** Assigned task 1 **
Duplicate part of the records word for word. Begin at the line that has "Identify the location of x-tick-label: 1,996." and stop after the line that has "This screenshot has width=747, height=506.".

** Passage to read **
◆ ◆ ◆ ◆

Christian October 24, 2019 - 2:25 am

Probably the biggest benefit of all-inclusives is that you have a much better idea of what your trip will cost. There are some that aren’t out in the sticks. Try Cancun for some nice AI’s with good locations. Kind of the best of all worlds.

SO_CAL_RETAIL_SLUT October 26, 2019 - 9:31 pm

For many years, traveling for business to New York City, I would often bundle the air and hotel components together with the mainline airlines vacation packages – as it would almost always be less expensive than buying the two separately – even with negotiated airline and hotel discounts factored in.

Through the years, the airlines caught on and gradually raised the one night hotel stay requirement in the package to two and sometimes three nights to deter business travel. At my then employer, the travel policy was very reasonable in that you used whatever the best logical price was for the itinerary.

Since it was my department’s budget – I always attempted to see what other methods we could use to minimize expense – I drove the company travel agents and the travel manager crazy – but again it was my departmental budget, and my reasoning was that if needed, I could send more of my employees on business travel. The beauty of this was is that most of the vacation packages were on the airline where we had the negotiated discount and national discount for the hotel chain. To be fair – these are not the same as “all inclusive” resorts in the Caribbean or what is popular from California, the various Mexican resort areas. But this method sure saved my department a ton of money over the years – and you still earned mileage/points/status.

◆ ◆ ◆ ◆

** Data supplied **
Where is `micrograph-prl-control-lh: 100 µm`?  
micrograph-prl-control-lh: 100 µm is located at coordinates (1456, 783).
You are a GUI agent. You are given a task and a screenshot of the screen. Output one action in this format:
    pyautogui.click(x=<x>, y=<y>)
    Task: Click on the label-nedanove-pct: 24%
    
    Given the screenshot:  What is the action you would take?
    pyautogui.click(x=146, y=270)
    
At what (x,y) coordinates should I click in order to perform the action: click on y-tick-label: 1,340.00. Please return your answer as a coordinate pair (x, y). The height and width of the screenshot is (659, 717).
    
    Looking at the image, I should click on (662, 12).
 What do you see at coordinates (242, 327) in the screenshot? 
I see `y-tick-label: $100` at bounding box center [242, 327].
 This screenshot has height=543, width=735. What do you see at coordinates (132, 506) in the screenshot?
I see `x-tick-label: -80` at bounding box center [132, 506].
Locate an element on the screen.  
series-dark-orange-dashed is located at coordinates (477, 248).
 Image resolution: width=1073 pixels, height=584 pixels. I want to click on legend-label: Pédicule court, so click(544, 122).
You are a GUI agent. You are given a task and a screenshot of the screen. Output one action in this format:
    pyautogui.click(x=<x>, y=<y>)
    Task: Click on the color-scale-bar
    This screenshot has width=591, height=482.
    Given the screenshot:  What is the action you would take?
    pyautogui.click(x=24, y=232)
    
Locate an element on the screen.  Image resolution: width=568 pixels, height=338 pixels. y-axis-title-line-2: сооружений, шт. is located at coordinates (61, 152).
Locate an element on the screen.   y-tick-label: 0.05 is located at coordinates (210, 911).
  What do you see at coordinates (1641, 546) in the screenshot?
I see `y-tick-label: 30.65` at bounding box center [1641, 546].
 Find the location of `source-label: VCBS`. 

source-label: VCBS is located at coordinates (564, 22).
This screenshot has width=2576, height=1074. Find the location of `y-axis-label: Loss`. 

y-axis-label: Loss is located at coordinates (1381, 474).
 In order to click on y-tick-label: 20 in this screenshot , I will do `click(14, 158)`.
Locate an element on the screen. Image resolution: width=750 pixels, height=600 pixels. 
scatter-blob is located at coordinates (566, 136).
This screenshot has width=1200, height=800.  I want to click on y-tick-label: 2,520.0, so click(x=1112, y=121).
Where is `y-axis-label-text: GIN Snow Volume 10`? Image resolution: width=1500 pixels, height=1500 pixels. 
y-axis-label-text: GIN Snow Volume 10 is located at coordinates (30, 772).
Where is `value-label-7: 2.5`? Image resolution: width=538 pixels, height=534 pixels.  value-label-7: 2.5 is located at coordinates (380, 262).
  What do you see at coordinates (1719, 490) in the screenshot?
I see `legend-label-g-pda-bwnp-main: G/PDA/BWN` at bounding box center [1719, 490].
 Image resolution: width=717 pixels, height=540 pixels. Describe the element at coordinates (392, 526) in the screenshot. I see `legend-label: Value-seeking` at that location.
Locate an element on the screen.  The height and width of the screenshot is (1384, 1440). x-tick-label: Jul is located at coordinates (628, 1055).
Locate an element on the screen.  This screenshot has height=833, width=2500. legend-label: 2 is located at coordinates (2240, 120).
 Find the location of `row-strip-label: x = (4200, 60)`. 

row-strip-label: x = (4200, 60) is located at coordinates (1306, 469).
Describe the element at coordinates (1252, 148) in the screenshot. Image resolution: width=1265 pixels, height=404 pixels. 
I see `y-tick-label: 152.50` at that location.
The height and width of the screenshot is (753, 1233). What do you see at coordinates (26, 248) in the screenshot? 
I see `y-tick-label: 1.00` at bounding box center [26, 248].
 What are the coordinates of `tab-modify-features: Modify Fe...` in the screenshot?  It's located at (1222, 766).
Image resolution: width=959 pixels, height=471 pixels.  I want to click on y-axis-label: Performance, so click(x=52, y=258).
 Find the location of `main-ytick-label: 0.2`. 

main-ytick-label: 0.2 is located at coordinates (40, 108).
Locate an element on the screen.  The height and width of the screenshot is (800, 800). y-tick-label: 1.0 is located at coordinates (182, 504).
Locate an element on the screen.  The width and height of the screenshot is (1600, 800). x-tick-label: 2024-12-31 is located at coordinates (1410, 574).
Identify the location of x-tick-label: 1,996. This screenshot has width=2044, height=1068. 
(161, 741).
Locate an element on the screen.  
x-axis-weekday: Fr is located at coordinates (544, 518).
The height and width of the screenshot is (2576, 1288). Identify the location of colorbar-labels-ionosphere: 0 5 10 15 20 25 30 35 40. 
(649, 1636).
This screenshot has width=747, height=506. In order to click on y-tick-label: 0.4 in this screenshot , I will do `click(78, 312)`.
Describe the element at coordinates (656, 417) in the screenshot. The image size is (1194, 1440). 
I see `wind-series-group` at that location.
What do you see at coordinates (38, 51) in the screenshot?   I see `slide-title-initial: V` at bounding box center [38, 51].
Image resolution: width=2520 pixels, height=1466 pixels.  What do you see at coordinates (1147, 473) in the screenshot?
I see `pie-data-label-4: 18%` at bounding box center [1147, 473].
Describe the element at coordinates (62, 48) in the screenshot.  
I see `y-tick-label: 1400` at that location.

◆ ◆ ◆ ◆

** Assigned task 2 **
Pick up the comment thread on all-inclusive resorts and airline vacation packages after its last sentence and keep it going.

** Answer area 1 **
Identify the location of x-tick-label: 1,996. This screenshot has width=2044, height=1068. 
(161, 741).
Locate an element on the screen.  
x-axis-weekday: Fr is located at coordinates (544, 518).
The height and width of the screenshot is (2576, 1288). Identify the location of colorbar-labels-ionosphere: 0 5 10 15 20 25 30 35 40. 
(649, 1636).
This screenshot has width=747, height=506. In order to click on y-tick-label: 0.4 in this screenshot , I will do `click(78, 312)`.

** Answer area 2 **
Now that travel for my own company is out of my cash flow – at times, I still employ this method where it makes sense. The mainline carriers also allow you to price business/first class air travel in the vacation packagesl. I was disappointed when Alaska Airlines closed down it’s vacation business earlier this year. I used Alaska several times for trips up to the Seattle area – and booked their vacation packages – at a savings over what I would pay.

I agree – I would rather tour around and get a flavor for the local area rather than being “stuck” at one hotel. On the other hand, I get that others may just not want to leave the property, drink, eat and be merry for the duration of their trip.